TensorRT7 infer time is longer with dynamic shape in C++ compared with python

Description

A clear and concise description of the bug or issue.

Environment

TensorRT Version: 7
GPU Type: 1080ti
Nvidia Driver Version:410.78
CUDA Version: 10.0
CUDNN Version: 7.6.5
Operating System + Version: Ubuntu16.04


  • ONNX IR version: 0.0.6
    Opset version: 11
    Producer name: NVIDIA TensorRT sample
    Producer version:
    Domain:
    Model version: 0
    Doc string:

Steps To Reproduce

When using the dynamic shape for inference, the infer time is much longer using C++ interface compared with python inferface.The infer results are all right.
The engine is the same used in C++ code and python code.
The Optimization Profile is added,and the Binding Dimensions are set before inference.

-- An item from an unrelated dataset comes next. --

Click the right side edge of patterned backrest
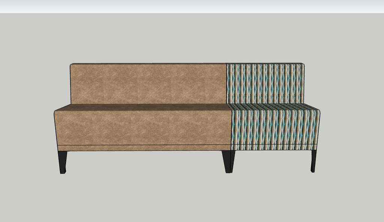The image size is (384, 222). click(x=303, y=83)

    auto profile = builder->createOptimizationProfile();
    auto input = network->getInput(0);
    Dims dims = input->getDimensions();
    // set dynamic input tensors
    dims.d[0] = 1;
    profile->setDimensions(input->getName(), OptProfileSelector::kMIN, dims);
    dims.d[0] = std::max(m_config.maxBatchSize, 1);
    profile->setDimensions(input->getName(), OptProfileSelector::kOPT, dims);
    dims.d[0] = std::max(m_config.maxBatchSize+1, 1);
    profile->setDimensions(input->getName(), OptProfileSelector::kMAX, dims);
    // and optimization profile
    config->addOptimizationProfile(profile);


    Dims4 inputDims{m_config.maxBatchSize, 3, m_config.inputWidth,  m_config.inputHeight };
    // Set the input size for the preprocessor
    m_pContext->setBindingDimensions(0, inputDims);
    // specify full dynamic input
    if (!m_pContext->allInputDimensionsSpecified()) {
    return -1;
    }

Hi,

How much is the infer time difference between the C++ and python interface?
Could you please share the model and script file to reproduce the issue so we can help better?

Thanks

The time using C++ interface is 26 ms,and the python infer time is 8 ms.
Can you give me an email to send the mode and script file?

Hi,

Can you send the files as message in the forum?
Meanwhile, you can use Nvidia profiler to debug C++ interface performance:

Thanks

Thank you.I have fixed the bug.
Because the function setBindingDimensions is called every time, the every infer runs in initialized state, then the infer time is so long.